I just finished Rosaria Butterfield’s book, The Gospel Comes with a House Key: Practicing Radically Ordinary Hospitality in our Post-Christian World. I found the book to be extremely challenging in terms of a call to living an open and hospitable life. Her stories of hospitality with her neighbors and unlikely friends moved me to want to be more like her. I’m going to ask my wife to read the book to see how we can grow in this together as we lead our family. She focused a lot of her stories of hospitality in their family’s home, which was great. However, I think that we can also be hospitable to people wherever we encounter them as we open our lives to others everywhere.
Here’s a few quotes from the book (but the stories are really the best):
- “We must work hard to know who our neighbors are and how they struggle. We want to show respect and a helping hand.” (p.32)
- “Practicing hospitality in our post-Christian world means that you develop thick skin.” (p.62)
- “Practicing daily, ordinary, Christian hospitality doubles our grocery budget – and sometimes triples it. There are vacations we do not take, house projects that never get started, entertainment habits that never get an open door, new cars and gadgets that we don’t even bother coveting.” (p. 63)
- “Jesus dines with sinners so that he can get close enough to touch us, so that he can participate in the intimacy of table fellowship as a healer and a helper. Jesus comes to change us, to transform us, so that after we have dined with Jesus, we want Jesus more than the sin that beckons our fidelity.” (p.85)
- “Christian hospitality is not for sale. It cannot be made into a commodity. The gospel is free.” (p. 86)
- “But the question is: Do Christian people practice Christian hospitality in regular, ordinary, consistent ways? Or do we think our homes too precious for criminals and outcasts? Our homes are not our castles. Indeed, they are not even ours. So where can you start? Start where you are.” (p. 100)
- “We live in a world that highly values functionality. But there is such a thing as being too functional. When we are too functional, we forget that the Christian life is a calling, not a performance.” (p.111)
- “The Christian life isn’t a math test. A whole lot more than the answer matters a whole lot more. So he accompanies them in their suffering. And we need to do the same. When people are willing to stop and tell us where they hurt, we need to praise God for it, and we need to stop what we are doing, shut our mouths, and listen with care.” (p. 200)
- “Imagine a world where neighbors said that Christians throw the best parties in town and are the go-to people for big problems and issues, without being invited. Imagine if the children in the neighborhood knew that the Christians were safe people to ask for help when unthinkable agony canvassed their private or family lives. Imagine a world where every Christian knew by name people sufficiently to be of earthly and spiritual good. Imagine a world where every Christian knew by name people who lived in poverty or prison, felt tied to them and to their futures, and lived differently because of it. This is the world that the Bible imagines for us. That is the world that Jesus prays for us to create in his name.”
P.S. Vocab word of the day is: elide – omit or strike out.

## Apply what you read
1 – From the book review, copy the passage from "I just finished" to "to others everywhere.".
2 – List every page number that the book review cites for a quotation.

## Information supplied

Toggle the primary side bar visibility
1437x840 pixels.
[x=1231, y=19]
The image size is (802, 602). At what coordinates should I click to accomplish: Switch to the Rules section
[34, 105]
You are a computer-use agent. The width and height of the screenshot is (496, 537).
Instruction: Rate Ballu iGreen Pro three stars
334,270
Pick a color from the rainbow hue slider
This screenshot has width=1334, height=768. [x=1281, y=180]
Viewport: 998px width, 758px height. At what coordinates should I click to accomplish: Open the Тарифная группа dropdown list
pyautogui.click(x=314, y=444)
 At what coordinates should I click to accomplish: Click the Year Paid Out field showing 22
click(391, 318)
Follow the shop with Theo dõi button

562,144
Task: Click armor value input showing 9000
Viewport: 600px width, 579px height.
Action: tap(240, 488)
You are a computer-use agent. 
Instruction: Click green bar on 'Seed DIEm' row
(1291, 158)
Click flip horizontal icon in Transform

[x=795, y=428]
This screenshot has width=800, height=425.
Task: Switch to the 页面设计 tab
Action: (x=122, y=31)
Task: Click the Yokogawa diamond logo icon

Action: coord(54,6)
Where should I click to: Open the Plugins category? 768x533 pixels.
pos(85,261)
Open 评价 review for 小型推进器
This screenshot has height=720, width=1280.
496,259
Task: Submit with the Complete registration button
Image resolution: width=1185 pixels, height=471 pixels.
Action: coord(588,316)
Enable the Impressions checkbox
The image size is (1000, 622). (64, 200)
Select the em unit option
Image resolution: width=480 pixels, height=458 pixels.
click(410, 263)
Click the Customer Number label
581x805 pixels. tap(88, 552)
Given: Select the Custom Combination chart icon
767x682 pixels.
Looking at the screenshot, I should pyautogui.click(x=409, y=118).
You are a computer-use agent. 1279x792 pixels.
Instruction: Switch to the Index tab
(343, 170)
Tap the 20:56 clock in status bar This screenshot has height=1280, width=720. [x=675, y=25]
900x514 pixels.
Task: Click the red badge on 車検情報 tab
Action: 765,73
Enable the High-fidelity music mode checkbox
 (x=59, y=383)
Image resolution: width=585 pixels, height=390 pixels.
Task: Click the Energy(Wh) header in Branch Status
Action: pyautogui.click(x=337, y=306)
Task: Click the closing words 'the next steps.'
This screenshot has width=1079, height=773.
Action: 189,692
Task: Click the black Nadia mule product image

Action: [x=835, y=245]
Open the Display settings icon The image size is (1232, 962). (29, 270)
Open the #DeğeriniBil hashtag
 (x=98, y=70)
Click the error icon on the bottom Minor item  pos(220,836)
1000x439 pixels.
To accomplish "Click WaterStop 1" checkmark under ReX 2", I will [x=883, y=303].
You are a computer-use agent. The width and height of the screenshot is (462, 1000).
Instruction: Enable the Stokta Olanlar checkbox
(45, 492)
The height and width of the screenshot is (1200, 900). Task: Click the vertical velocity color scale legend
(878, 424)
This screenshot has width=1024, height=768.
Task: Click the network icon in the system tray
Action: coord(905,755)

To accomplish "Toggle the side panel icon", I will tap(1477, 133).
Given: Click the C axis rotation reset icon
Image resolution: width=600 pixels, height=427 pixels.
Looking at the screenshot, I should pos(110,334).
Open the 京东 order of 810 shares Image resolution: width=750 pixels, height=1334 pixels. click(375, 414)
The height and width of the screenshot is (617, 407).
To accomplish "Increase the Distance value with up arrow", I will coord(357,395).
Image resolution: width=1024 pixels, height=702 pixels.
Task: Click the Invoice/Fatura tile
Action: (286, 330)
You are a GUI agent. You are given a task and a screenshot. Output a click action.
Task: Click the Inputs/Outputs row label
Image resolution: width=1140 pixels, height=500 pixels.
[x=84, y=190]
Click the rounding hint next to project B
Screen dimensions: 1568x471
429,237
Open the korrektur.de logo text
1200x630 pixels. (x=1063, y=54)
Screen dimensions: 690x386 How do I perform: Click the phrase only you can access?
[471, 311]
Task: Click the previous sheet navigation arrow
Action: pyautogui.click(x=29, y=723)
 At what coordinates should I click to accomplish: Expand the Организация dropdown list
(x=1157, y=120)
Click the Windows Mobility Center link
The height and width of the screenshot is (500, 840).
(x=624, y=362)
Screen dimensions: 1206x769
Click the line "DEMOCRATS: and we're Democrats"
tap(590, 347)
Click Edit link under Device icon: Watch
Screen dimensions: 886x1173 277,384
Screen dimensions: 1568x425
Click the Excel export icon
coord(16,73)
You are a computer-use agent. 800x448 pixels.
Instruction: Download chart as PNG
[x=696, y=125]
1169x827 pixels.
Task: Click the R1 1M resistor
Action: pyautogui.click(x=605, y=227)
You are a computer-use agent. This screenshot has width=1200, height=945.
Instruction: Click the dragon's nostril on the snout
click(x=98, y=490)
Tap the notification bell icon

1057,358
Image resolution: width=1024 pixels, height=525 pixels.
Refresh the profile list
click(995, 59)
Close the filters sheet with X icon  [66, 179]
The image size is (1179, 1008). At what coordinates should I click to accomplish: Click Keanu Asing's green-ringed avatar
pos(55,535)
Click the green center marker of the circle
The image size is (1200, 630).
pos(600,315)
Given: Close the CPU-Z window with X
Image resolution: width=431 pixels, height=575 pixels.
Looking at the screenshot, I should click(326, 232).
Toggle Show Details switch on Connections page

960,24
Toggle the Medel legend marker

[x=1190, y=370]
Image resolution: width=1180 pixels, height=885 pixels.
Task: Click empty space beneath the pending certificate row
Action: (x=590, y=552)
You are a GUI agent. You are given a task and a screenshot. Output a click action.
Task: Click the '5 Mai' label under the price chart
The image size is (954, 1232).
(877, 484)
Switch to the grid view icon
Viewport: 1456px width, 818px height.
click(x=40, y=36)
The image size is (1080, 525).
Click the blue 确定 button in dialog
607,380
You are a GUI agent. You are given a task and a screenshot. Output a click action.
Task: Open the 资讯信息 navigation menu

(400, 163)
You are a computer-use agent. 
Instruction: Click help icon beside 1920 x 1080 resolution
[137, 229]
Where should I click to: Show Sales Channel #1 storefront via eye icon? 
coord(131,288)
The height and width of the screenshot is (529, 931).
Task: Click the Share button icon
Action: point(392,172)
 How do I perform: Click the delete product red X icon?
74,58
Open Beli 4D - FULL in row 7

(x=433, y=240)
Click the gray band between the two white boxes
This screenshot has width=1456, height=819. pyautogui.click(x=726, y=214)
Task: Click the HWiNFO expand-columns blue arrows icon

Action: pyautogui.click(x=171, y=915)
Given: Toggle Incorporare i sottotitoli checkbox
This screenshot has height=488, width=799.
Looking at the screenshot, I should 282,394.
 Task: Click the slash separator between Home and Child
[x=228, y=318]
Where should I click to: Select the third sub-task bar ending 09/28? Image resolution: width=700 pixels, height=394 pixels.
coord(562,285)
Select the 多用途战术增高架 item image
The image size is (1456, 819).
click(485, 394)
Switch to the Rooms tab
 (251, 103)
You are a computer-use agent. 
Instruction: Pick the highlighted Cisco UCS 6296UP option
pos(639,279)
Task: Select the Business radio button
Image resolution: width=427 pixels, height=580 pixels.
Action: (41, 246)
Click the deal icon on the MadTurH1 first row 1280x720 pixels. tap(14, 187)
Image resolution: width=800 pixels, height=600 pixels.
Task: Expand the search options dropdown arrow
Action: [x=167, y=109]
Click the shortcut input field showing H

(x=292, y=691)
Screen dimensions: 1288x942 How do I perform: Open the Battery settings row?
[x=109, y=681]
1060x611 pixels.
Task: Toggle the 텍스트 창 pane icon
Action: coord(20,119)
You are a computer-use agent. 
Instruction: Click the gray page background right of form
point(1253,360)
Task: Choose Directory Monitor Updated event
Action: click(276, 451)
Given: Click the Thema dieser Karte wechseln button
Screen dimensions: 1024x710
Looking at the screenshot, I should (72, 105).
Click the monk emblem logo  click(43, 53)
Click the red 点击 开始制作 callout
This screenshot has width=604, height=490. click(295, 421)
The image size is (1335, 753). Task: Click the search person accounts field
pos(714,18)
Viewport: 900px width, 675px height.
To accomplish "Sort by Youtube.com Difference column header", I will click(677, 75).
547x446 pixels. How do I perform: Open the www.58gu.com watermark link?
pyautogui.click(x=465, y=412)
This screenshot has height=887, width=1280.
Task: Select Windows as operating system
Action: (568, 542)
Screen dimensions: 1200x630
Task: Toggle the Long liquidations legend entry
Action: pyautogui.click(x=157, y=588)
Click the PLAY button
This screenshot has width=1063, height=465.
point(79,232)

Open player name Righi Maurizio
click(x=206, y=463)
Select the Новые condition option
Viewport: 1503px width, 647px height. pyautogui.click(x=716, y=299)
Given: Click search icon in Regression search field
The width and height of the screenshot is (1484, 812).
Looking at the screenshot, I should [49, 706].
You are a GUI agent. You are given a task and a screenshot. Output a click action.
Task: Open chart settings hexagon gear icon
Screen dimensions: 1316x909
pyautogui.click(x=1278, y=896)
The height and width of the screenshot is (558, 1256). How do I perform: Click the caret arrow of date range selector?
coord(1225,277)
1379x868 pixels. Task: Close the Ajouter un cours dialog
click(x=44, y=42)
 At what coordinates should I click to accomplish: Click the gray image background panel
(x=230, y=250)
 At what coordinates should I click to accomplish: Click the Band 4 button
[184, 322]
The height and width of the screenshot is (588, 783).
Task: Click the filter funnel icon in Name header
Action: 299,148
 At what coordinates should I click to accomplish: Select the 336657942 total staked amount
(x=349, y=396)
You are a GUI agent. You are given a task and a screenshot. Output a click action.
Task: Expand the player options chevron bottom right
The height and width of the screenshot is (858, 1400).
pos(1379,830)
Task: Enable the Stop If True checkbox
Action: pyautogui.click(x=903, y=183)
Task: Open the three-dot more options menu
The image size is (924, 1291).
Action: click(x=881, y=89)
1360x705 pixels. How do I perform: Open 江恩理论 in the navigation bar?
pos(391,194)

## Activity answers
1 –
I just finished Rosaria Butterfield’s book, The Gospel Comes with a House Key: Practicing Radically Ordinary Hospitality in our Post-Christian World. I found the book to be extremely challenging in terms of a call to living an open and hospitable life. Her stories of hospitality with her neighbors and unlikely friends moved me to want to be more like her. I’m going to ask my wife to read the book to see how we can grow in this together as we lead our family. She focused a lot of her stories of hospitality in their family’s home, which was great. However, I think that we can also be hospitable to people wherever we encounter them as we open our lives to others everywhere.

2 – 32, 62, 63, 85, 86, 100, 111, 200